試練
「……やぁ、おかえり、待っていたよ王子様」
宿へ帰ると、ベットの上で座って待っていた様子だ……仮面とローブをつけている……?外出するのだろうか?
「待たせてたか……それは済まない、なにか私に用があるということかな?姫様」
「これ持って、おいで」
1本の鉄の直剣を投げ渡す。
彼女も一振持っている。
「ど、どこへ?」
「普通に裏にだよ、私の剣を……見せてあげよう」
剣聖の太刀筋……そう、何故ハウルがギルドで1番強くなかったのか、それは……剣術を使っていなかったからだ。
ポテンシャルと対裁きと力で全てをねじふせてのあの好成績……己の手札を1枚だって見せまいという強い意志を感じた。
そんな彼女が私に手札を晒してくれている……楽しみだ。
「よぉく見ておいてね、私は今から、この上から下へ切り下ろす」
そう宣言し、構えた……いや、構えたのか?
なんとも取れない不思議な体制で、ただ剣を持っているだけ。
簡単に剣を払えそうにも見えるが?
「行くよ?」
そう言って剣を振り下ろした……その動作に鳥肌がたった。
「……はい、どう?」
「……!………」
言葉が出ない。
どう言い表せばいいか?ひとつ言えるのは……完璧だということ。
才能とはここまで恐ろしいものか、剣聖とは、剣の境地とはここまで……『次元が違う』のか。

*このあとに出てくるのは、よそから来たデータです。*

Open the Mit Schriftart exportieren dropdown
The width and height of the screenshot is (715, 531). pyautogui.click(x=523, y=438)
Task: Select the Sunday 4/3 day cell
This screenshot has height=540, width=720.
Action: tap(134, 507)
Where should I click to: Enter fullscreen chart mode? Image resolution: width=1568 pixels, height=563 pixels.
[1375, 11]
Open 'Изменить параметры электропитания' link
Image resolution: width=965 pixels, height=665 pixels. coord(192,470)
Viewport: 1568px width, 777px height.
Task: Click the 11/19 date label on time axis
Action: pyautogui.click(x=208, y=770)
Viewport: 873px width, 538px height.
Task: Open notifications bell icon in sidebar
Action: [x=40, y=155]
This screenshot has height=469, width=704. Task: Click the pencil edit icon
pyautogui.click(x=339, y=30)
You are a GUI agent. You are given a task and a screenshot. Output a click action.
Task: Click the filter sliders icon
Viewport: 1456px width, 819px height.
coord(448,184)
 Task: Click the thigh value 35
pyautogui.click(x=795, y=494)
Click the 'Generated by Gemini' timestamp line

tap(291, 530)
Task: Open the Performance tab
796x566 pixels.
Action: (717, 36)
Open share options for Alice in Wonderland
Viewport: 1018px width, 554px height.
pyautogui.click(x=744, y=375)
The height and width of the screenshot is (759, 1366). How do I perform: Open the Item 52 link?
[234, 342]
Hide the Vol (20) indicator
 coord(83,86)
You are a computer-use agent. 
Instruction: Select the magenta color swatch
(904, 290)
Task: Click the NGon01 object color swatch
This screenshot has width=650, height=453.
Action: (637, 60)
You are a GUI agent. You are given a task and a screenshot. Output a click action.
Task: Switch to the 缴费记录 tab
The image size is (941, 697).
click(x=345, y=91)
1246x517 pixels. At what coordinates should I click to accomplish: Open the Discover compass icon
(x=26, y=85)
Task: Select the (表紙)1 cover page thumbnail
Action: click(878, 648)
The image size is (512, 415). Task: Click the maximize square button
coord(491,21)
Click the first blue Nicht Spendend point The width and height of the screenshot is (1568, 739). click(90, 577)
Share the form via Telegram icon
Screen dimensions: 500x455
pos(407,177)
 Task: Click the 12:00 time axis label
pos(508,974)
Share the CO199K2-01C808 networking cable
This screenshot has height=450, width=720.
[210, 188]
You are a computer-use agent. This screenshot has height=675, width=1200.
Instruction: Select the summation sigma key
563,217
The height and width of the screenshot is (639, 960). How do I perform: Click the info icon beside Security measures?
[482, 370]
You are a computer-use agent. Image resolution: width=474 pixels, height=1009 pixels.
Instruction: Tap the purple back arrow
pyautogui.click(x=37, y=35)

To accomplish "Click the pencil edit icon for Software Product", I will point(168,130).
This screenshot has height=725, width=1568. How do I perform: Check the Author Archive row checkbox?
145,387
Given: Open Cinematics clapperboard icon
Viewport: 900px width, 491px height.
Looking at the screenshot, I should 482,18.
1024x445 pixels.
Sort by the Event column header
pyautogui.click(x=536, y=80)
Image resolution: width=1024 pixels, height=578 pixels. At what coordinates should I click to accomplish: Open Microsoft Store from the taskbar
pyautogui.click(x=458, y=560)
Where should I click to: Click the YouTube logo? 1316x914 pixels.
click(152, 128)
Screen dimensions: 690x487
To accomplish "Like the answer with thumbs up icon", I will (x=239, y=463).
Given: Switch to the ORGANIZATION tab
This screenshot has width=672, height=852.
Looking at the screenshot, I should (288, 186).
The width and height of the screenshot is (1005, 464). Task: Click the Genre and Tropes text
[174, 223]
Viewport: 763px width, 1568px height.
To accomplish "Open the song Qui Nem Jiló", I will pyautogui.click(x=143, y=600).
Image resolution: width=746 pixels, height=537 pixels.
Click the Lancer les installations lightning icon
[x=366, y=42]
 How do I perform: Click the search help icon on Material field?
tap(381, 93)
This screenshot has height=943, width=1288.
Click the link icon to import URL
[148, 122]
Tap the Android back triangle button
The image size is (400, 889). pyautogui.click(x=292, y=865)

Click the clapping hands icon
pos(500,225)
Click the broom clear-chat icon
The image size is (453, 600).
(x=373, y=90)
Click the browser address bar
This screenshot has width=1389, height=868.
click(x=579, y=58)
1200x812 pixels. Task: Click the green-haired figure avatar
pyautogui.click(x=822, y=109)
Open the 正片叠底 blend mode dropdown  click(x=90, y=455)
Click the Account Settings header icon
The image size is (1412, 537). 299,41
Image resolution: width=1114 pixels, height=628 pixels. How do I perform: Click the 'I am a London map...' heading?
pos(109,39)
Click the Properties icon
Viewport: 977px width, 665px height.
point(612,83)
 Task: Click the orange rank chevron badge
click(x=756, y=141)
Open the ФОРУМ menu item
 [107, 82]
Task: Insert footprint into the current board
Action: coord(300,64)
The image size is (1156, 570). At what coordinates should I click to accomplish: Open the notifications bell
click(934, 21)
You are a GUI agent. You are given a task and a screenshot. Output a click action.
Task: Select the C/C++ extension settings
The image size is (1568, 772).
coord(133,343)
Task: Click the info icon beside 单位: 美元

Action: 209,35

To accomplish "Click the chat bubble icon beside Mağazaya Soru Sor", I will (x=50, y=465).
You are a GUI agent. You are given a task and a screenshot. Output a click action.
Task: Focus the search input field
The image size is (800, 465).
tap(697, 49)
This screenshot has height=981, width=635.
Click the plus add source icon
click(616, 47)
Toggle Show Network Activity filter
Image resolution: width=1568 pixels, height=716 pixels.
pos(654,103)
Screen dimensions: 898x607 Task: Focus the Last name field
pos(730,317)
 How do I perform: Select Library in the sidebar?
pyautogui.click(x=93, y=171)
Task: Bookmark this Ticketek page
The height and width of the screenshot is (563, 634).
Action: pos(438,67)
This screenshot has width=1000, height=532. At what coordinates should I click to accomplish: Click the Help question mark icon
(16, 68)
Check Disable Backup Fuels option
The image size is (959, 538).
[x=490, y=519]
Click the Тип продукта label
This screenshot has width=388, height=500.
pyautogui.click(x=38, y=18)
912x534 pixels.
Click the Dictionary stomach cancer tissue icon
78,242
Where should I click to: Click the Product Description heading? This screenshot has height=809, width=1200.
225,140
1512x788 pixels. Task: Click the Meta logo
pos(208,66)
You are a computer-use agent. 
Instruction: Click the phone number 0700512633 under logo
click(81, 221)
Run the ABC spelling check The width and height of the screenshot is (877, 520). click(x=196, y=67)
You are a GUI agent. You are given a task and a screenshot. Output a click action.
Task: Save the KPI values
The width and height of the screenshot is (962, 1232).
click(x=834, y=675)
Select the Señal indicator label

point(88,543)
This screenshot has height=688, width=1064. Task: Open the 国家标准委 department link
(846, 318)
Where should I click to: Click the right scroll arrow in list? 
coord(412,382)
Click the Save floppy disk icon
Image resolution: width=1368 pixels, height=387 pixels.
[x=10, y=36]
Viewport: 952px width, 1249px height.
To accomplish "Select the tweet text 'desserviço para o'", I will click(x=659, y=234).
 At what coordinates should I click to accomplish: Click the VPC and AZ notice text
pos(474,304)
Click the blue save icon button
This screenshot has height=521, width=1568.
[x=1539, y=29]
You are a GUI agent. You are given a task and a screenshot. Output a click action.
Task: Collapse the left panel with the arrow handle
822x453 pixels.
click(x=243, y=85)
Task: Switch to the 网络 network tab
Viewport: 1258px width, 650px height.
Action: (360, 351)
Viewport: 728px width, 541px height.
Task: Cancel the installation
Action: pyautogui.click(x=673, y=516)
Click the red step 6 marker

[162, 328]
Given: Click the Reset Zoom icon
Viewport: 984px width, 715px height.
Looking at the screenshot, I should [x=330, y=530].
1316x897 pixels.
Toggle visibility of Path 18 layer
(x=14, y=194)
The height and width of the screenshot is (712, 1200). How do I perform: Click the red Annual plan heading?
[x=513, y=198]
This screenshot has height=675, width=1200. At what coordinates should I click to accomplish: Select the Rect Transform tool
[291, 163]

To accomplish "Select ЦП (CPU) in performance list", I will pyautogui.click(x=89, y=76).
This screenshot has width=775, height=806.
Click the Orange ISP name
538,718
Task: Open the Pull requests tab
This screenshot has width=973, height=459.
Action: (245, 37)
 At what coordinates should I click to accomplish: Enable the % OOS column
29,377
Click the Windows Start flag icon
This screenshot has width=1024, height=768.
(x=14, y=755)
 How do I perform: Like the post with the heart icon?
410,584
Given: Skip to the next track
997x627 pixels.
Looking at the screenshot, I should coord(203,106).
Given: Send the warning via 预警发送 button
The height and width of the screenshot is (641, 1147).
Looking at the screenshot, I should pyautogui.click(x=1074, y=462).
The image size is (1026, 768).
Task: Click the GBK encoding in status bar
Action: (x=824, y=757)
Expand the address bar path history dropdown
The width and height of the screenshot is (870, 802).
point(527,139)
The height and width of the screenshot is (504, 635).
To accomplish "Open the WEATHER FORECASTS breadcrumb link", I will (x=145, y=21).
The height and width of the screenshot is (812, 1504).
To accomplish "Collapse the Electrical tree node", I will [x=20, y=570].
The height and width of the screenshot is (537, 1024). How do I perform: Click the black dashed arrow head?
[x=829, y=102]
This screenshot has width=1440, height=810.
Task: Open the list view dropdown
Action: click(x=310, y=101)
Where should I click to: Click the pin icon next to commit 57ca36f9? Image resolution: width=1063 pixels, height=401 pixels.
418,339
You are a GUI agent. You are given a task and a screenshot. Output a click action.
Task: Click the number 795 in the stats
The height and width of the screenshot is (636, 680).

「ははっ、言葉にできないって顔だね、そりゃあ私の渾身の一振だからね、そう安くないよ」
また、前の構えに戻る。
「打ち込んでみて、王子様」
「え?でも私は直剣なんて使ったことがないよ?」
「?いや、使えるよ?君のスキルには確かに『剣術』がある」
「???」
とりあえず……体に任せ構えをとる。
柄を顎の辺りまで寄せ、剣先は限りなく下へ。
「……へぇ?なんか……雰囲気が変わったね」
それは私も同感だ。
しっくりくる、方にはまる、なんでもいい、何せこれが一番心地がいい。
左手に篭手をはめると尚、心は踊るだろう。
「いくよ」
「えぇ、剣聖の胸をかしましょうとも」
贅沢な話だ、切り上げる……やはり避けられた。
だが、ここから先も体が動く。
即座に『剣を手放し』拳や足で格闘する。
「ん!?面白い戦い方だねぇ!」
空中で直剣が来そうな所に手をやると、ドンピシャだ。
気持ち悪いほどに完璧に手元に帰ってきた。
それをなぎ払い、隙は作らない、手首を返し、彼女の背後に剣を投げる。
「ヒュウ、面白いね……はっ!」
口笛を吹いたその瞬間、冷や汗が命の危機を知らせ、一歩後退した。
剣は同じ剣なのに私の直剣だけ真っ二つ。
そして、正面の私の服もかすった……?
勘が上手く働いてくれた。
「やっぱり勘がいいね、よく避けられたと思うよ」
今、背後の剣を切って、更に私を斬ろうとした?
「速すぎる……!」
「へぇ!?見えてたの!?」
「いや……でも、太刀筋はわかる……多分」
「ふぅん?……やってみてよ」
「あ、あぁ……遅くてもいいかな?」
「むしろ早くできるならやってみて欲しいけどね……」
背後まで剣を回したあと、肩から腕へまた力を込め、前まで戻し、その勢いで切り上げる。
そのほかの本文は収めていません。